* _Problem details_: Please set down the entire listing exactly.

□ □ □ □ □

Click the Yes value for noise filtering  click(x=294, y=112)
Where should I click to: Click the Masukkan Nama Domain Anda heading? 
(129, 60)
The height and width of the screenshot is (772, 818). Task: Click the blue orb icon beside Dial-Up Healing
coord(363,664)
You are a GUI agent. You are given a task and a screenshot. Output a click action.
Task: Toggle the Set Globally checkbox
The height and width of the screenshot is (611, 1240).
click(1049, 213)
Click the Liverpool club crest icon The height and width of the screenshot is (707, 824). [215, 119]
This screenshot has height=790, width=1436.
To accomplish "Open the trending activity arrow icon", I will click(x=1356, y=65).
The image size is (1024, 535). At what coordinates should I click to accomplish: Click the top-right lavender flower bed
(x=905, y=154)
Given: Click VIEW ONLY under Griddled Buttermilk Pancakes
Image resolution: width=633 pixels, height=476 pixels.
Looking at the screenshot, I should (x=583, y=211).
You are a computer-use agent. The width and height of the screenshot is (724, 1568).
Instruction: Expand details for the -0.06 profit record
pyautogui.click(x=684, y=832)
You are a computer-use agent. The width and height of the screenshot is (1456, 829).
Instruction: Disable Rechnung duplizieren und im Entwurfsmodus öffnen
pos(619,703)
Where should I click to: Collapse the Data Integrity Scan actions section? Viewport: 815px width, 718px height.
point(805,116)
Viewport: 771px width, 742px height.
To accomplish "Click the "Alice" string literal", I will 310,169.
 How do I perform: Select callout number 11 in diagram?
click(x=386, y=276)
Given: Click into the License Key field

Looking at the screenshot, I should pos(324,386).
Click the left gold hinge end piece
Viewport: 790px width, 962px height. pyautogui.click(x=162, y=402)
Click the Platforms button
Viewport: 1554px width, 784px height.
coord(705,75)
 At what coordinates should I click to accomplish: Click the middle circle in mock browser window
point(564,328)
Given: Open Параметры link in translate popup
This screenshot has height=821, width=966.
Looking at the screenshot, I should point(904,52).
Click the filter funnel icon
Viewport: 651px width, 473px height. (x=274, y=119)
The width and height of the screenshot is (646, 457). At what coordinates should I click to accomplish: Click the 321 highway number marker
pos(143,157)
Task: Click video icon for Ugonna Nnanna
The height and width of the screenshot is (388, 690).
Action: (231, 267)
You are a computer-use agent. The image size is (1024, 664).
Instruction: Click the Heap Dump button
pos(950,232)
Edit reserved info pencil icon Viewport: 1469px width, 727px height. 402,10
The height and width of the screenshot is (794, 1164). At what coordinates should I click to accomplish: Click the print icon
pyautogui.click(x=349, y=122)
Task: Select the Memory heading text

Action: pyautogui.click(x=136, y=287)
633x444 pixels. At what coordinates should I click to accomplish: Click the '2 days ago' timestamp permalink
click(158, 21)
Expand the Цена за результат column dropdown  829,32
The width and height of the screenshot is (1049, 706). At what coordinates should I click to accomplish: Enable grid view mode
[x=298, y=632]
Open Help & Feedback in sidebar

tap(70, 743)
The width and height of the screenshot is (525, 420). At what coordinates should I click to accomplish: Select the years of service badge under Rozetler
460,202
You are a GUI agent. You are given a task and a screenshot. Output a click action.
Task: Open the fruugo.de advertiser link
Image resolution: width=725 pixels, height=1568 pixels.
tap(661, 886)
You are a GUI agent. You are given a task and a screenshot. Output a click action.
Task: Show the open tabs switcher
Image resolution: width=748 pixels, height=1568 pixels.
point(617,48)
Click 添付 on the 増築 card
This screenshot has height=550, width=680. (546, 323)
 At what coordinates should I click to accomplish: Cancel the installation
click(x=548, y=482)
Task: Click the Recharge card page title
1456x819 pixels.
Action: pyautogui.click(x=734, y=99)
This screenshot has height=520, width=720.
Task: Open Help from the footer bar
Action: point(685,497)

□ □ □ □ □

* _Output for this task_:
Click the Yes value for noise filtering  click(x=294, y=112)
Where should I click to: Click the Masukkan Nama Domain Anda heading? 
(129, 60)
The height and width of the screenshot is (772, 818). Task: Click the blue orb icon beside Dial-Up Healing
coord(363,664)
You are a GUI agent. You are given a task and a screenshot. Output a click action.
Task: Toggle the Set Globally checkbox
The height and width of the screenshot is (611, 1240).
click(1049, 213)
Click the Liverpool club crest icon The height and width of the screenshot is (707, 824). [215, 119]
This screenshot has height=790, width=1436.
To accomplish "Open the trending activity arrow icon", I will click(x=1356, y=65).
The image size is (1024, 535). At what coordinates should I click to accomplish: Click the top-right lavender flower bed
(x=905, y=154)
Given: Click VIEW ONLY under Griddled Buttermilk Pancakes
Image resolution: width=633 pixels, height=476 pixels.
Looking at the screenshot, I should (x=583, y=211).
You are a computer-use agent. The width and height of the screenshot is (724, 1568).
Instruction: Expand details for the -0.06 profit record
pyautogui.click(x=684, y=832)
You are a computer-use agent. The width and height of the screenshot is (1456, 829).
Instruction: Disable Rechnung duplizieren und im Entwurfsmodus öffnen
pos(619,703)
Where should I click to: Collapse the Data Integrity Scan actions section? Viewport: 815px width, 718px height.
point(805,116)
Viewport: 771px width, 742px height.
To accomplish "Click the "Alice" string literal", I will 310,169.
 How do I perform: Select callout number 11 in diagram?
click(x=386, y=276)
Given: Click into the License Key field

Looking at the screenshot, I should pos(324,386).
Click the left gold hinge end piece
Viewport: 790px width, 962px height. pyautogui.click(x=162, y=402)
Click the Platforms button
Viewport: 1554px width, 784px height.
coord(705,75)
 At what coordinates should I click to accomplish: Click the middle circle in mock browser window
point(564,328)
Given: Open Параметры link in translate popup
This screenshot has height=821, width=966.
Looking at the screenshot, I should point(904,52).
Click the filter funnel icon
Viewport: 651px width, 473px height. (x=274, y=119)
The width and height of the screenshot is (646, 457). At what coordinates should I click to accomplish: Click the 321 highway number marker
pos(143,157)
Task: Click video icon for Ugonna Nnanna
The height and width of the screenshot is (388, 690).
Action: (231, 267)
You are a computer-use agent. The image size is (1024, 664).
Instruction: Click the Heap Dump button
pos(950,232)
Edit reserved info pencil icon Viewport: 1469px width, 727px height. 402,10
The height and width of the screenshot is (794, 1164). At what coordinates should I click to accomplish: Click the print icon
pyautogui.click(x=349, y=122)
Task: Select the Memory heading text

Action: pyautogui.click(x=136, y=287)
633x444 pixels. At what coordinates should I click to accomplish: Click the '2 days ago' timestamp permalink
click(158, 21)
Expand the Цена за результат column dropdown  829,32
The width and height of the screenshot is (1049, 706). At what coordinates should I click to accomplish: Enable grid view mode
[x=298, y=632]
Open Help & Feedback in sidebar

tap(70, 743)
The width and height of the screenshot is (525, 420). At what coordinates should I click to accomplish: Select the years of service badge under Rozetler
460,202
You are a GUI agent. You are given a task and a screenshot. Output a click action.
Task: Open the fruugo.de advertiser link
Image resolution: width=725 pixels, height=1568 pixels.
tap(661, 886)
You are a GUI agent. You are given a task and a screenshot. Output a click action.
Task: Show the open tabs switcher
Image resolution: width=748 pixels, height=1568 pixels.
point(617,48)
Click 添付 on the 増築 card
This screenshot has height=550, width=680. (546, 323)
 At what coordinates should I click to accomplish: Cancel the installation
click(x=548, y=482)
Task: Click the Recharge card page title
1456x819 pixels.
Action: pyautogui.click(x=734, y=99)
This screenshot has height=520, width=720.
Task: Open Help from the footer bar
Action: point(685,497)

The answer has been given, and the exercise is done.